魏書卷七十九 列傳第六十七 劉桃符
劉桃符
- 劉桃符、中山盧奴の人。生まれて父を知らず、9歳で母を喪った。性は恭謹で学を好み、孝廉に挙げられ射策で甲科、碎職を歴任。景明中(500-503年)羽林監・主書を領した。蕭寶夤の降伏の際、桃符は詔を受けて迎接、奉車都尉・長水校尉・游撃将軍を歴任。正始中(504-508年)征虜将軍・中書舍人、勤勉と明敏を知られながら長く昇進しなかった。世宗は「揚子雲は黄門となって3世を経た、卿はこの任に就いてまだ10年、辞する必要はない」と述べた。
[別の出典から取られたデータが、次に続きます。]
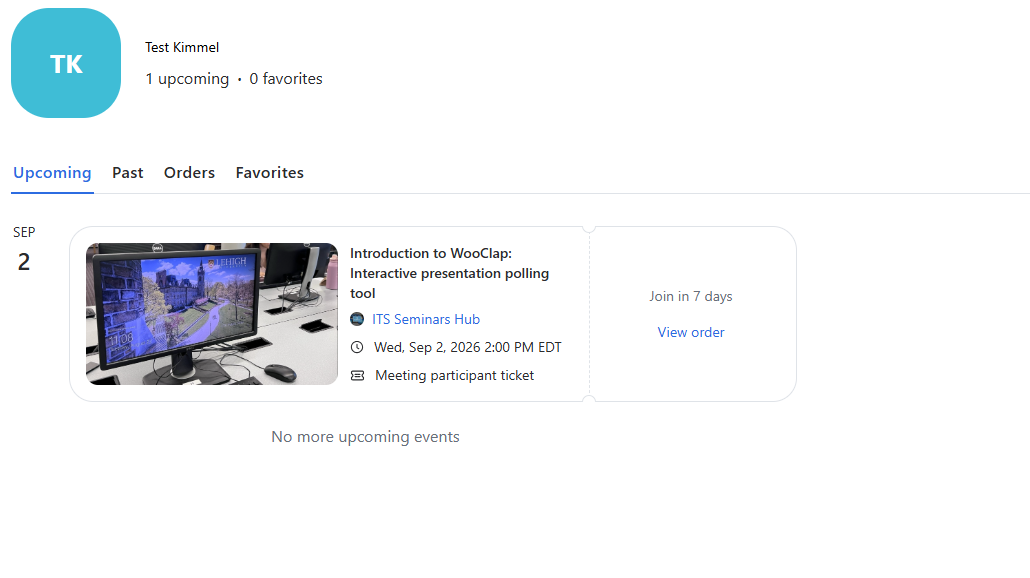Switch to the Upcoming tab
This screenshot has width=1030, height=578.
click(x=52, y=173)
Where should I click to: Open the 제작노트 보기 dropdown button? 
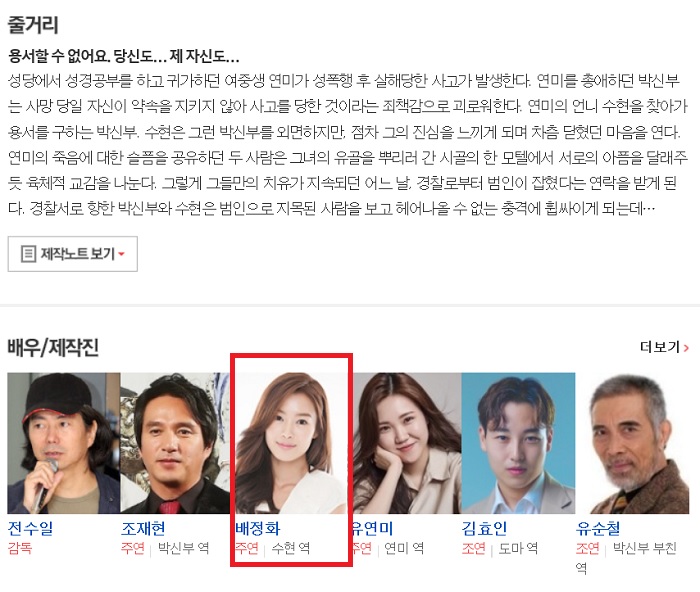tap(72, 254)
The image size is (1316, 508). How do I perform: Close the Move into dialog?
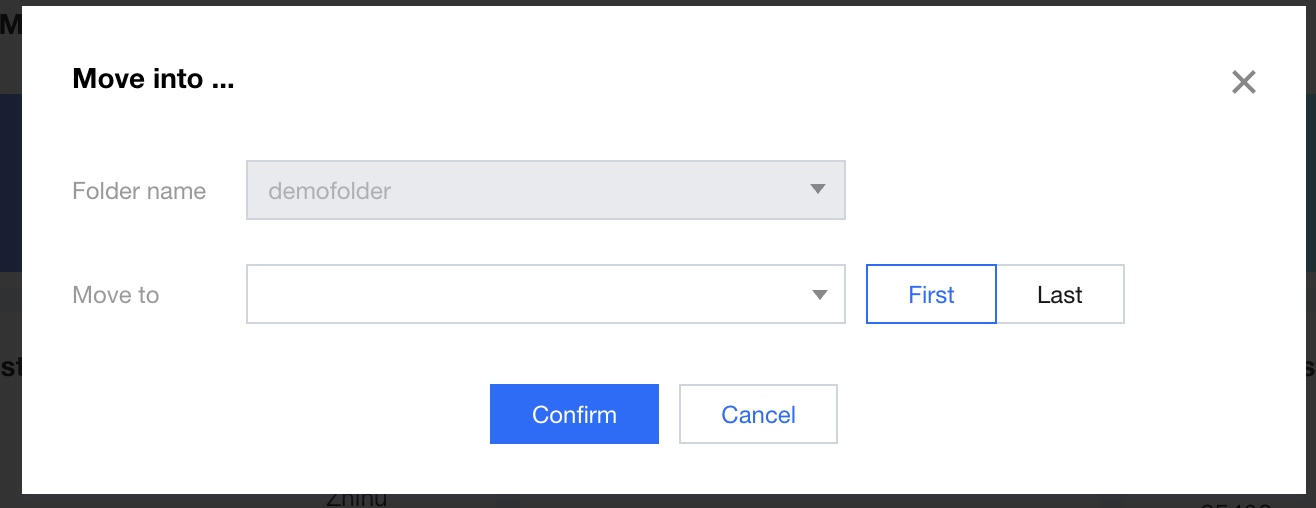(1243, 82)
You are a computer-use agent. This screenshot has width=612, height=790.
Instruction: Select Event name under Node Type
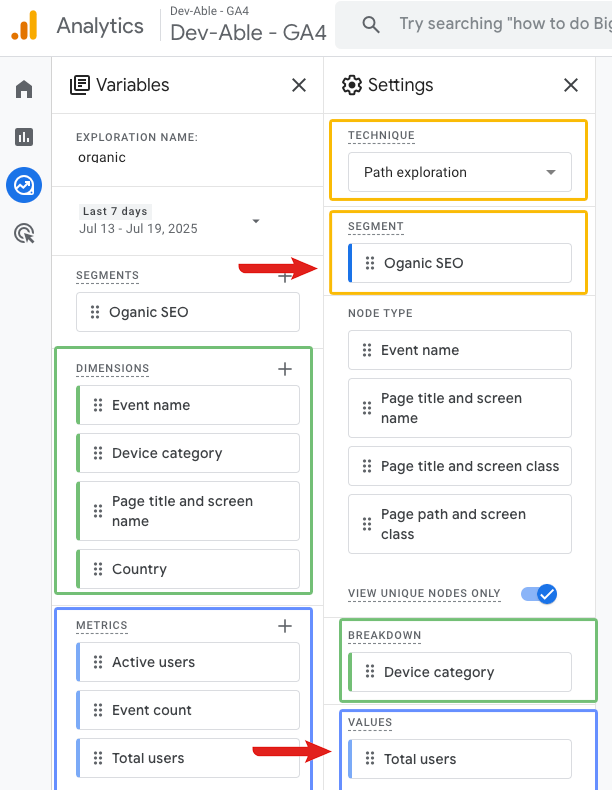459,350
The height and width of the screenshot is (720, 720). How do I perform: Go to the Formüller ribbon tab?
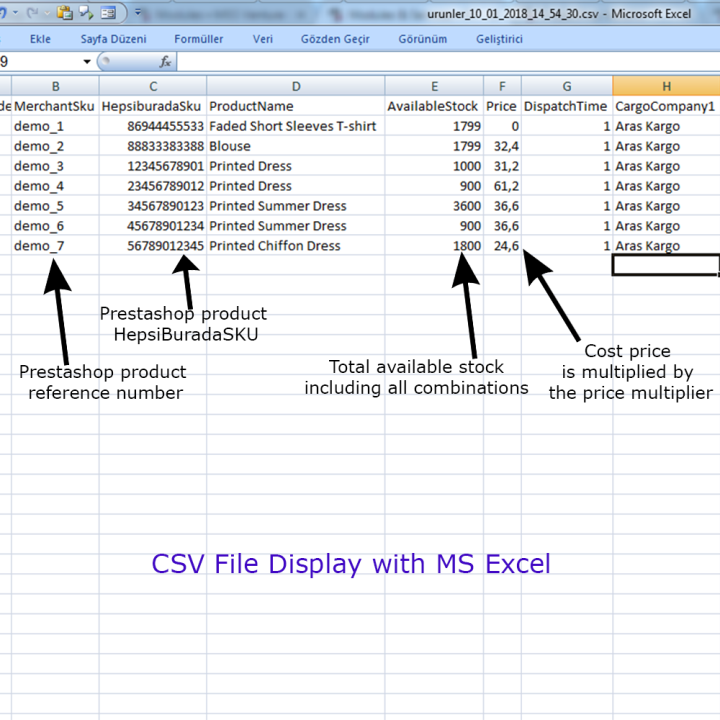coord(198,39)
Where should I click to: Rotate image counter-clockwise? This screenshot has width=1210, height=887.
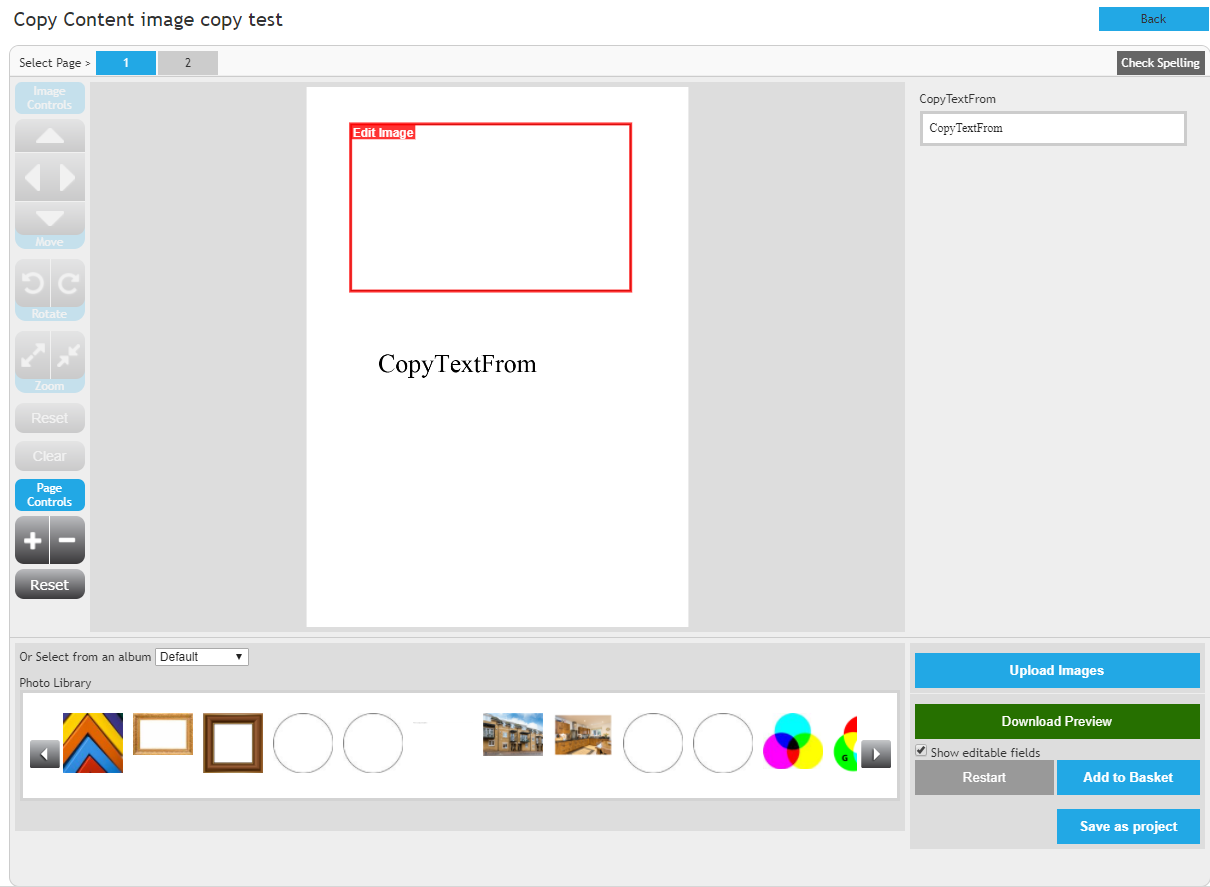click(x=32, y=284)
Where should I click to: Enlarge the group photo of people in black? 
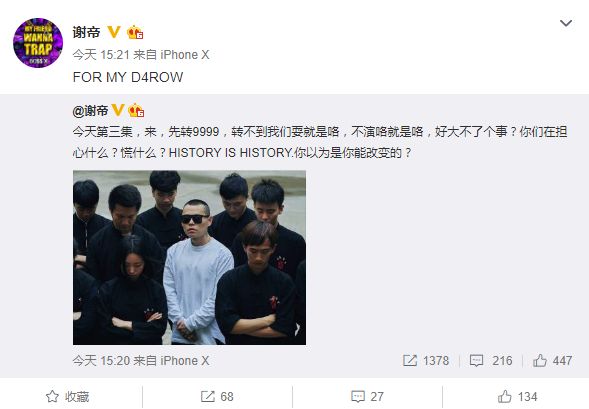click(189, 258)
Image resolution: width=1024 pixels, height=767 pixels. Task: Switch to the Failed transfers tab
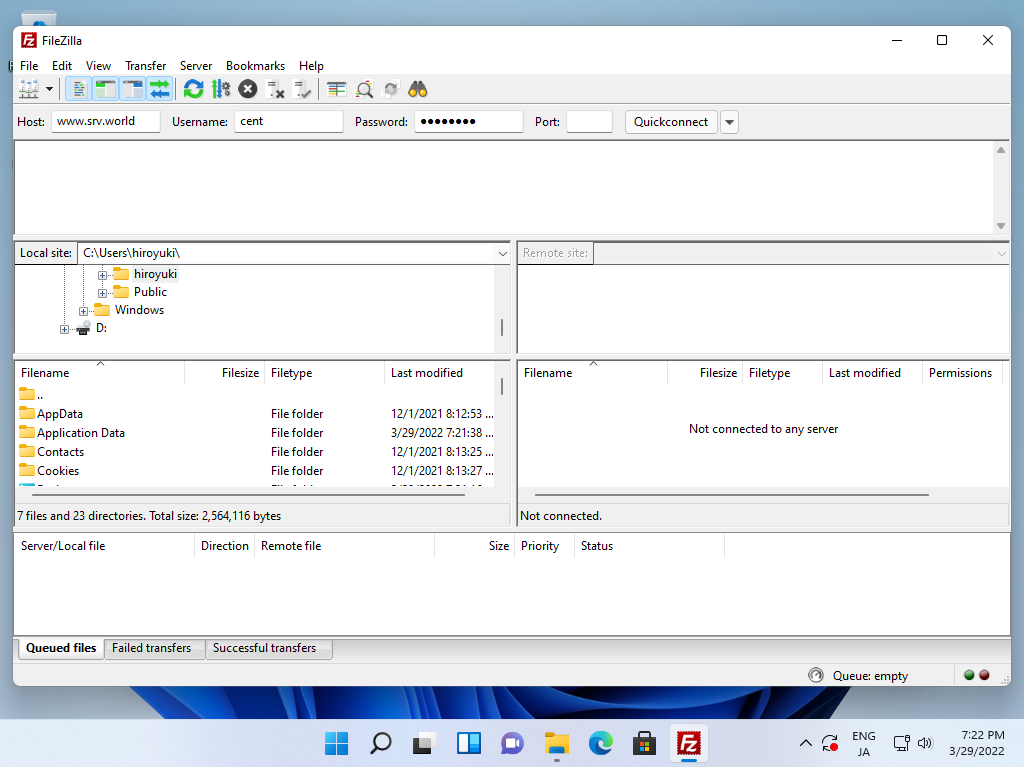click(151, 648)
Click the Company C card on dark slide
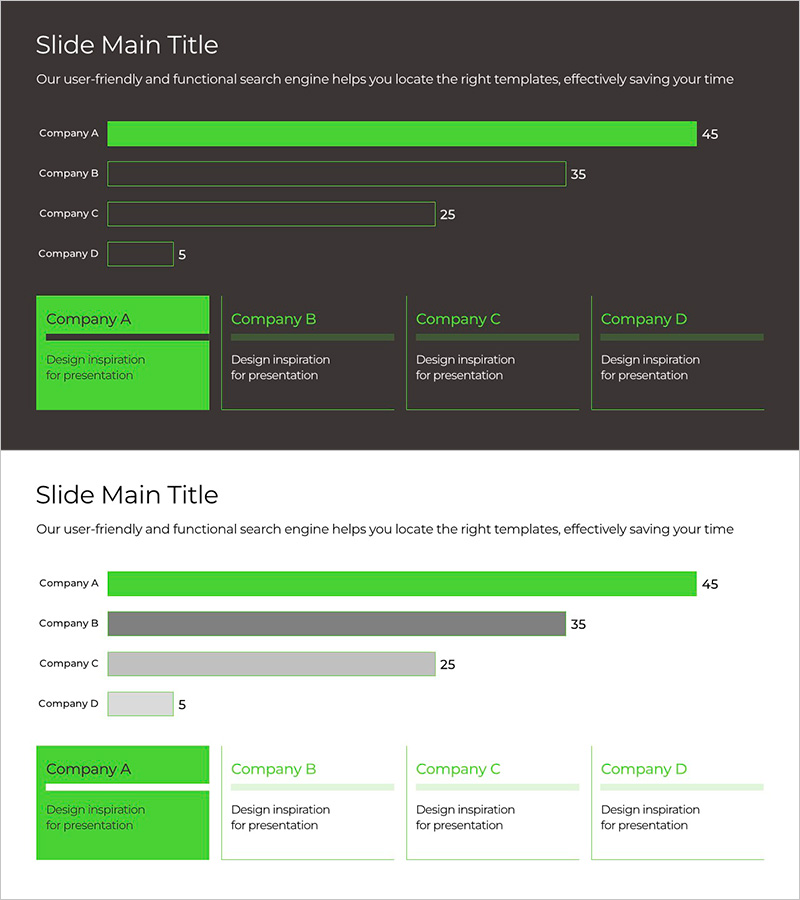Image resolution: width=800 pixels, height=900 pixels. point(492,352)
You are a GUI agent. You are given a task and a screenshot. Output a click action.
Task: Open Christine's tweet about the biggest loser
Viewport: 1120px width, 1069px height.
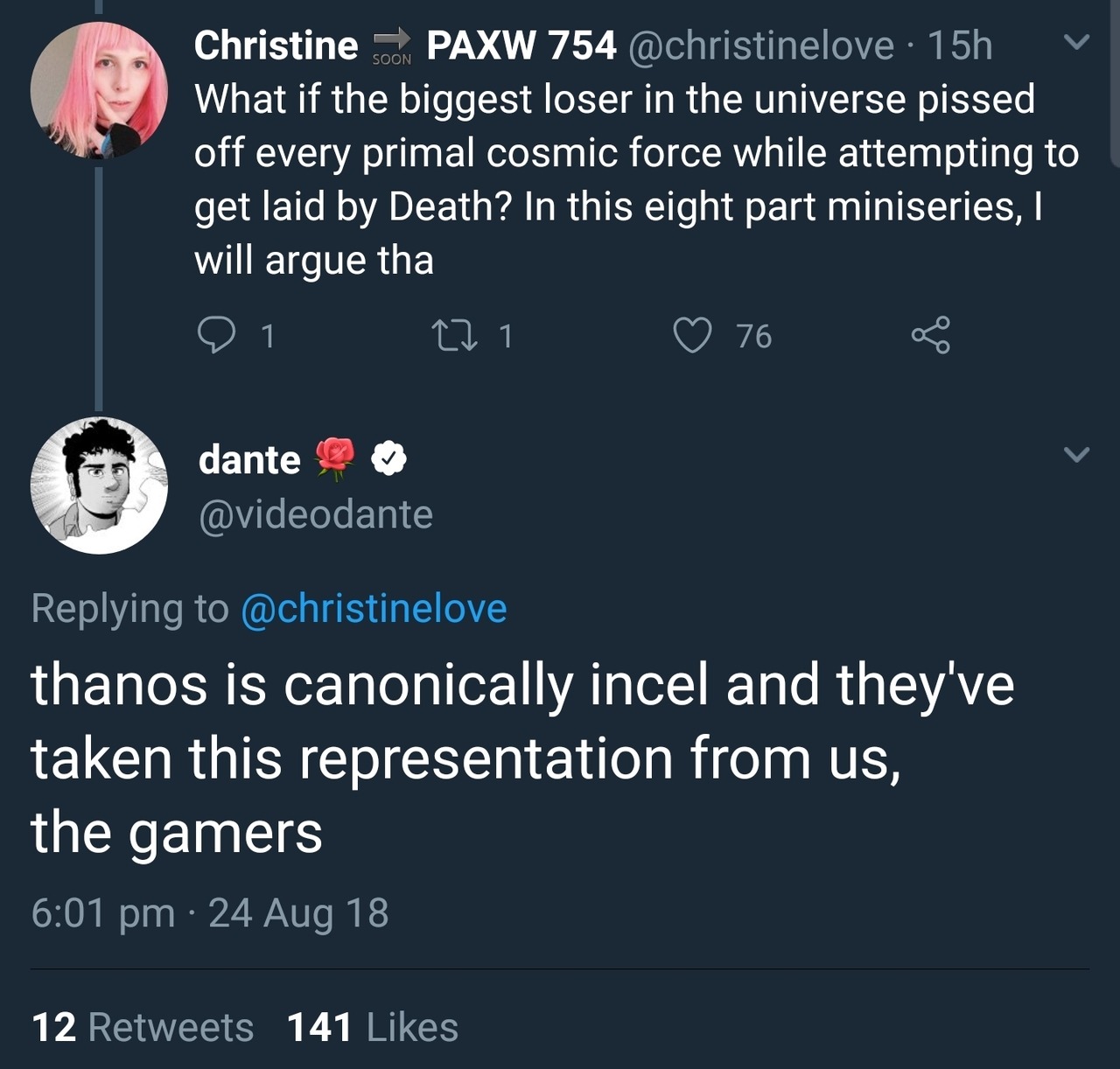coord(612,179)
- 東豫州刺史田益宗が辺境で貪穢だったため、世宗はたびたび桃符を使者として慰喩させた。桃符は益宗が既に老耄しており諸子が不当に事を処理していることを詳しく報告、世宗は後に益宗を代えようと考えたが背叛を恐れ、桃符を征虜将軍・豫州刺史に任じ、後軍将軍李世哲と共に軍を率い益宗を襲わせた(詳細は『田益宗伝』にある)。桃符は蛮左をよく撫恤し民吏に慕われた。しばらくして召還され病で死去、年51。後将軍・洛州刺史を追贈。子の景均は殿中侍御史。